You missed the point. Your definition of species doesn’t seem to work here because there are viable females produced but not viable males.
New species can form when an interbreeding population achieves reproductive isolation. But although you might say the evidence suggests that after a long time there WILL be genetic differences between the population sufficient to call them different species; one cannot show that there IS PRESENTLY this genetic difference. They have just begun to diverge from each other.
An example of almost instant reproductive isolation happened to an insect that makes a sex pheromone from a chemical precursor it takes from the plant it lives and feeds on. A new plant was encountered that had a different chemical precursor and made the sex pheromone different enough that after only a few generation of preying upon that plant, the insects could no longer recognize or be recognized as a mate by the parent population. In the lab they might be forcibly ‘merged’, and one couldn’t easily find a genetic difference between them (although there was obviously some selection for the genes for sex pheromone recognition).
A Lion and a Tiger can interbreed and produce fertile offspring that could then breed into one of these lineages (mixing Tiger genes into Lions or vice versa). However this only happens in captivity. Lions and Tigers do not interbreed in the wild and are obviously different species and have been for a very long time.
Then it’s a hybrid. The female hybrids can backcross with the males of the parent species. The males simply die out.

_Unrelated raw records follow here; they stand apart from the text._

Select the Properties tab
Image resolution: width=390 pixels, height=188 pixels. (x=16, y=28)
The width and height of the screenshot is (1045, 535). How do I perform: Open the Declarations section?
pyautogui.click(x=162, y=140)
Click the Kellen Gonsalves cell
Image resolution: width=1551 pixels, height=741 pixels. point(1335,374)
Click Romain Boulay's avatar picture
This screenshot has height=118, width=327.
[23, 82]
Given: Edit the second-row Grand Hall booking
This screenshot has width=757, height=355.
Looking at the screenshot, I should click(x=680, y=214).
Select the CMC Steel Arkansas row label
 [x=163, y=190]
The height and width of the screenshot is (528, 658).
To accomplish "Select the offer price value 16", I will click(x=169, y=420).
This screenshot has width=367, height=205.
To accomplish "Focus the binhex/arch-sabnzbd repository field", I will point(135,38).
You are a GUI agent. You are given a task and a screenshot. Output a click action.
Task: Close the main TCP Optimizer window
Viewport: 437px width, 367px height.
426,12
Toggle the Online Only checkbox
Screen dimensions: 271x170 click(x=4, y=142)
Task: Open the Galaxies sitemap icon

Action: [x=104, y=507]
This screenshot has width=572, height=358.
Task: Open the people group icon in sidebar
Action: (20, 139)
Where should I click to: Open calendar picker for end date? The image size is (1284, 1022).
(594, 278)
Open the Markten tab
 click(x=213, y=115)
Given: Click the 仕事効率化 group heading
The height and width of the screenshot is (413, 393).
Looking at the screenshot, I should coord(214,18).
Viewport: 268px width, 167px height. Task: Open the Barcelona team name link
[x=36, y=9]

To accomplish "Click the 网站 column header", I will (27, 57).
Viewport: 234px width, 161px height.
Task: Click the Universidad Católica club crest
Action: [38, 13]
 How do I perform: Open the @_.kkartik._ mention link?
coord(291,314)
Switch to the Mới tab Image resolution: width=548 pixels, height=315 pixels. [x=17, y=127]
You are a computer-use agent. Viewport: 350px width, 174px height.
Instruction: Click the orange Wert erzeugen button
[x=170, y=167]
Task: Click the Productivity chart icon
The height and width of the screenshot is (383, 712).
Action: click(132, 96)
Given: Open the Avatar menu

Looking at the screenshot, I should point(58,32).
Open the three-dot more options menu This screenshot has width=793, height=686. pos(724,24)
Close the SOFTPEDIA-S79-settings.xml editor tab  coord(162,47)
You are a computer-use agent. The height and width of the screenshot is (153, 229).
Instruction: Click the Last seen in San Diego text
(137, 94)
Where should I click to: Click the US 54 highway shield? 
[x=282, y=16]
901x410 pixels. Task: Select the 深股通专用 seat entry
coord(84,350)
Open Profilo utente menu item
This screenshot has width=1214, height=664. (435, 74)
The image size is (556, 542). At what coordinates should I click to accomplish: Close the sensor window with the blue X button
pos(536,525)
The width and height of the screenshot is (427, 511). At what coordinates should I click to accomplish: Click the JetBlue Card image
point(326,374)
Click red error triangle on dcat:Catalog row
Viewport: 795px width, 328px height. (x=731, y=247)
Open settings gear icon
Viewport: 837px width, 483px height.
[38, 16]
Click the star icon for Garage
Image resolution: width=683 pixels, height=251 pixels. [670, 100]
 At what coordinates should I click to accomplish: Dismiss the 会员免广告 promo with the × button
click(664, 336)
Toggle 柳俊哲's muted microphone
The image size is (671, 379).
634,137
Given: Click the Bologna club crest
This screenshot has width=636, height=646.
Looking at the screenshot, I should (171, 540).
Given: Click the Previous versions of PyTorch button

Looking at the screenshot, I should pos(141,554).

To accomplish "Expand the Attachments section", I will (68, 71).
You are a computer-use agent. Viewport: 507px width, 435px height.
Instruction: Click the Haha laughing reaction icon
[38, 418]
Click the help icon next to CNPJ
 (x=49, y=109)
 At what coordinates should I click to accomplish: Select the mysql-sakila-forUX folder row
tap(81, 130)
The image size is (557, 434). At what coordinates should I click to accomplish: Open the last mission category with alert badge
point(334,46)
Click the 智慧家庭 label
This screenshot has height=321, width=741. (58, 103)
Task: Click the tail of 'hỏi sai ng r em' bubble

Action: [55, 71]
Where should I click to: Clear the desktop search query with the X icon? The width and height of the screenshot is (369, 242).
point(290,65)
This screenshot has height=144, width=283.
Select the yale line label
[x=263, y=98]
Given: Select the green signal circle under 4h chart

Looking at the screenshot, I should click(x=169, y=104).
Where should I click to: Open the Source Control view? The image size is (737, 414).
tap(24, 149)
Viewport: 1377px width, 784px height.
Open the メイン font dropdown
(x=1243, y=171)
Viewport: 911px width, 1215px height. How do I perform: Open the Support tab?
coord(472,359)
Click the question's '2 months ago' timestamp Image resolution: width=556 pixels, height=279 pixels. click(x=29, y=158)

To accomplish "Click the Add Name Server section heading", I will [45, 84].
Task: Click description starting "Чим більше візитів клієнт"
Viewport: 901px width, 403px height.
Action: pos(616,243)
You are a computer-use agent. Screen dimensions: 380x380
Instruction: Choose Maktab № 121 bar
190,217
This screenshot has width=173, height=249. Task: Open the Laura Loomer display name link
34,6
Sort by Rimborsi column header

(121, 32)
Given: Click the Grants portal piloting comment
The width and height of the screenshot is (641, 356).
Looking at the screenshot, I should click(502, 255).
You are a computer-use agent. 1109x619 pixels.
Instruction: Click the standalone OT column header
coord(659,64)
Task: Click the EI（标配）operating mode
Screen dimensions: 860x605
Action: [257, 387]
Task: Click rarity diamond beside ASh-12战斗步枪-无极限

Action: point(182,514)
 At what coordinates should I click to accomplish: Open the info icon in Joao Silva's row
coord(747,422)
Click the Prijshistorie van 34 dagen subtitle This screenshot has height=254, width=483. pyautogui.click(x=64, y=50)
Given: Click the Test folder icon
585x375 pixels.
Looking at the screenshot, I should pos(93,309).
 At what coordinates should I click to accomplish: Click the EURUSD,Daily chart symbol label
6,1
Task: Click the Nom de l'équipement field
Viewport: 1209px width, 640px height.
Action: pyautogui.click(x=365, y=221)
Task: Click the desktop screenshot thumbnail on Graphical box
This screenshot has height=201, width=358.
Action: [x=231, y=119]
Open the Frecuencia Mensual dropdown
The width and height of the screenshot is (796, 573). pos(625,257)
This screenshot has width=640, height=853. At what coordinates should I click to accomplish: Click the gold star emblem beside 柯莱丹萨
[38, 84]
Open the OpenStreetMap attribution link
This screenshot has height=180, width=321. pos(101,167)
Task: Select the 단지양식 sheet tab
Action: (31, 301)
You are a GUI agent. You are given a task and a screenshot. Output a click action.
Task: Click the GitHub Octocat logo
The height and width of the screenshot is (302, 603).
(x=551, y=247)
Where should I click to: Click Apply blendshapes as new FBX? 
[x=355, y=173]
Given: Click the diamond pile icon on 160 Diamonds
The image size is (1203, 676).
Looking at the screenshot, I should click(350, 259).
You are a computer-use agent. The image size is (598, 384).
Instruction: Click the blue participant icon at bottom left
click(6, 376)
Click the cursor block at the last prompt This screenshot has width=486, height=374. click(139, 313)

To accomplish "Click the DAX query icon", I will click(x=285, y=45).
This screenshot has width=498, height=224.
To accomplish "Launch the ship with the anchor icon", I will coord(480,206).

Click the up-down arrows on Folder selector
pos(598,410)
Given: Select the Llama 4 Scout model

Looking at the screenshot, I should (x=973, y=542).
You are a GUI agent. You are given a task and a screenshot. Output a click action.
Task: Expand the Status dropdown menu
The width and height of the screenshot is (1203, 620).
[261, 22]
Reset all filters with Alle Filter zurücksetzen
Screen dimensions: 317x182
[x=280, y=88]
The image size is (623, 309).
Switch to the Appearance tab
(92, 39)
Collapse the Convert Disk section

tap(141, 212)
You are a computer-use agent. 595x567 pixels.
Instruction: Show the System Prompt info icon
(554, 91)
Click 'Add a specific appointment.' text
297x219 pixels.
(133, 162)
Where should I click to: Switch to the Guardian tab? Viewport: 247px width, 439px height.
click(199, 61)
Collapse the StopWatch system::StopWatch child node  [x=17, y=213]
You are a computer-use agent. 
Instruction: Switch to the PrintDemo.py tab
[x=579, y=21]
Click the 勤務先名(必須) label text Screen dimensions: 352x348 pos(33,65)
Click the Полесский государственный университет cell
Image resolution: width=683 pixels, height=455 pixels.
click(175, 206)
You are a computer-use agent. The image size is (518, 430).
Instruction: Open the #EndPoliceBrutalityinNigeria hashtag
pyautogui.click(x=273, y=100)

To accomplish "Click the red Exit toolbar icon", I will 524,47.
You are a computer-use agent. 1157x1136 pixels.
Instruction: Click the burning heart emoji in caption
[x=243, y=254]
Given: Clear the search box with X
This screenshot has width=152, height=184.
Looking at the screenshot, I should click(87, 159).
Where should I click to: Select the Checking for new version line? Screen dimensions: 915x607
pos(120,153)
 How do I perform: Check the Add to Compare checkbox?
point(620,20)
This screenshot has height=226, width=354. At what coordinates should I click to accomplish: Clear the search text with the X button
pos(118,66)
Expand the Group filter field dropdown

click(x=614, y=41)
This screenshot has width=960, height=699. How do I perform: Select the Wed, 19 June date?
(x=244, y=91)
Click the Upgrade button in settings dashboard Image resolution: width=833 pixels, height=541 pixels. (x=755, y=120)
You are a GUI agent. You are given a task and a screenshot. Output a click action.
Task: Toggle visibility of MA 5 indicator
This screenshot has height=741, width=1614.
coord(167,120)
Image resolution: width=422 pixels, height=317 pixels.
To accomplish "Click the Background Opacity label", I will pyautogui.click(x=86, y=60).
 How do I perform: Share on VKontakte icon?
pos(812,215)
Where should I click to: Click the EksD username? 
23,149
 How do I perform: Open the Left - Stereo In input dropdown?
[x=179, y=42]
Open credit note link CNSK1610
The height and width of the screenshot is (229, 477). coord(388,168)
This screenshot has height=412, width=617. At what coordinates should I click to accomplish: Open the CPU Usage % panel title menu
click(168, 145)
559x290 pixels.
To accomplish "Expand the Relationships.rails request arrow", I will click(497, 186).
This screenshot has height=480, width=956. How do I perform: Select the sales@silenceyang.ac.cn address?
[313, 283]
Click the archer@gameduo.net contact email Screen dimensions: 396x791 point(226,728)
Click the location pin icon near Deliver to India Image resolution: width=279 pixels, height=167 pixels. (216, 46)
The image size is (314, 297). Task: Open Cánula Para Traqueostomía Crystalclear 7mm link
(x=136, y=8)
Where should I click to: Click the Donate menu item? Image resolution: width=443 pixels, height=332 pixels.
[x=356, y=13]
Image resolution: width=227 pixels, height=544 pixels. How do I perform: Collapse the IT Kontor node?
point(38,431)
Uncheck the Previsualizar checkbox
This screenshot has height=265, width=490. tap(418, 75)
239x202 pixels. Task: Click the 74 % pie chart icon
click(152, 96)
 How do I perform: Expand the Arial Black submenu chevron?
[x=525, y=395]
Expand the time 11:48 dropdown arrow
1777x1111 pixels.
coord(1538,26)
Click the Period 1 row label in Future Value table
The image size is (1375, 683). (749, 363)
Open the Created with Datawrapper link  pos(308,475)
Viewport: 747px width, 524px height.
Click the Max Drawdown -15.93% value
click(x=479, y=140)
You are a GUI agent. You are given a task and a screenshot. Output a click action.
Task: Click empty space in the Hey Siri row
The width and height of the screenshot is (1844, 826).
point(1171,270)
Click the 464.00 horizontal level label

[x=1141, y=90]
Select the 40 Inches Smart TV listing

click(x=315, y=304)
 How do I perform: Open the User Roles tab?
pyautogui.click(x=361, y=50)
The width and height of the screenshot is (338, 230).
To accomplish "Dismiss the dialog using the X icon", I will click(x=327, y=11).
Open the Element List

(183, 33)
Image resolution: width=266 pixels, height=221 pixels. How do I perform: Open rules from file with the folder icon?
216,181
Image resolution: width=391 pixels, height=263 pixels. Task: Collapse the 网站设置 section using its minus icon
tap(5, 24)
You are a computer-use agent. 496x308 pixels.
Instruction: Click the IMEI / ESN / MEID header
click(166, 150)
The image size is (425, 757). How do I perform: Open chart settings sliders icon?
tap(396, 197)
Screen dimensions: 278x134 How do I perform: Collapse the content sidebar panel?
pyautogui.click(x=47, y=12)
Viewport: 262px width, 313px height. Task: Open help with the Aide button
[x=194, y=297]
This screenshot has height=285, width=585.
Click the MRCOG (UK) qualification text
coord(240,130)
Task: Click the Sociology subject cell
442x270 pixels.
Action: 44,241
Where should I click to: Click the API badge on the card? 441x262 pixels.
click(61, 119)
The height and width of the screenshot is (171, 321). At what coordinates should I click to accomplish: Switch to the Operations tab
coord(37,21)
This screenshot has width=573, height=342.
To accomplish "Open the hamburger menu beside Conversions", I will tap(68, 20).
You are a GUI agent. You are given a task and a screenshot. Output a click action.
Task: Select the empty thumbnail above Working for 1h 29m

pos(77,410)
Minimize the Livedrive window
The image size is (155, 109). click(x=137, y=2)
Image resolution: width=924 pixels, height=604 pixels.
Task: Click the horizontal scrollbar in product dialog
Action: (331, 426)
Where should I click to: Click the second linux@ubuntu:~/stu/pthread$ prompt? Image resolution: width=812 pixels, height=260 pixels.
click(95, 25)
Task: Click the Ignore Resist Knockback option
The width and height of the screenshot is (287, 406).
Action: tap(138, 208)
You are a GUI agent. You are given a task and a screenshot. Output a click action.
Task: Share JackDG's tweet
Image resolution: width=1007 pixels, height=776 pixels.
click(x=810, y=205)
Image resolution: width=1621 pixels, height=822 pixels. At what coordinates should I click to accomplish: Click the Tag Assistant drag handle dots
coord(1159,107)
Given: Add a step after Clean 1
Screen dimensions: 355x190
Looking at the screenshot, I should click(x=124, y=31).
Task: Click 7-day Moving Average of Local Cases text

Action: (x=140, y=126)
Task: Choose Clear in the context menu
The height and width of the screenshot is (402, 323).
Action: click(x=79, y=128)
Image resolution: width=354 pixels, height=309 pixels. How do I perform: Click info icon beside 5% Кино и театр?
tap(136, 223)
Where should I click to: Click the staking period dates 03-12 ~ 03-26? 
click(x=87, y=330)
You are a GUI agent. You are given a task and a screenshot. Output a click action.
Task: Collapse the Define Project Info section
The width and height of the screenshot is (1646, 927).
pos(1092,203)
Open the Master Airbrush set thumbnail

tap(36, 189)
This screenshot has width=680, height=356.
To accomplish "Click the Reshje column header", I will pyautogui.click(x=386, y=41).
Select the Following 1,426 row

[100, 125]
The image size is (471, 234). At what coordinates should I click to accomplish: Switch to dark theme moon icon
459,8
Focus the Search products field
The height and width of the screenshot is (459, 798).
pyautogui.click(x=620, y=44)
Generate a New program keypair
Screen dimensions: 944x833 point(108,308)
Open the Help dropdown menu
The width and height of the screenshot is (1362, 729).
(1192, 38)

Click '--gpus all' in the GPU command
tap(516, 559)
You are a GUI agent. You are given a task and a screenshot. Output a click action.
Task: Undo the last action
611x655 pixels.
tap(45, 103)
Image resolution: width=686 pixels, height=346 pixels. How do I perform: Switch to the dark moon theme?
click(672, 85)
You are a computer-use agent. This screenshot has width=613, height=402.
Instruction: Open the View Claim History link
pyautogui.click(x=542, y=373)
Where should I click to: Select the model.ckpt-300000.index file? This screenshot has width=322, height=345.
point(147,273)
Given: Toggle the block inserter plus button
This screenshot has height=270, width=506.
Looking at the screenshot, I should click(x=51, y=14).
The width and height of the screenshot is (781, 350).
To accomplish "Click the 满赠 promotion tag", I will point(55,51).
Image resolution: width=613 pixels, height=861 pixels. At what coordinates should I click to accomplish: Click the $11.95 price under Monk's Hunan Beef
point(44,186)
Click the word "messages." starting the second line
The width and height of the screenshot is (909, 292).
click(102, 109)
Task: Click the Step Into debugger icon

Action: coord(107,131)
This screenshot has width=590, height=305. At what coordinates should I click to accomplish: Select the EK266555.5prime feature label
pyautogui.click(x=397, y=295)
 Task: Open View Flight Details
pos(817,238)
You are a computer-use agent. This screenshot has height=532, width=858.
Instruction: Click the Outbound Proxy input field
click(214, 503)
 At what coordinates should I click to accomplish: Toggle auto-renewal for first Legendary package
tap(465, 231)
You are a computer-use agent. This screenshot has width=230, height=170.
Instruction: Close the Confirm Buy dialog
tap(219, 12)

Somewhere, several posts back, I pointed out that speciation is a process, not an on/off switch.
And, yet again: in the wild. Not zoos or petri dishes.
Me neither. Sounds more like "varieties" or even "breeds"--
I don't trust "scientists" who play more with definitions than facts. This article is attempting to muddy the idea of species so that they can make us accept some self-serving conclusion farther on down the line.
But as you pointed out, it is a process, not an on/off switch. Transversions in the genome will accumulate in divergent populations that do not interbreed making hybrids between the two populations have increasing reproductive problems attempting to merge the two genomes to make reproductive cells.
Lions and tigers routinely bred in the wild when they had large overlapping ranges.
I don’t know. I do more with plants and fungi than mammals. Other vertebrates vary also as the nature of the sex chromosomes.
Here’s a pretty good, but dense, review article:
The Evolution of Sex Chromosomes and Sex Determination in Vertebrates and the Key Role of DMRT1
Probably, that’s why they still have some limited fertility. I’d like a source for your statement though.
Try any source. wikipedia for instance. If you can wait a sec, I’ll even look it up for you.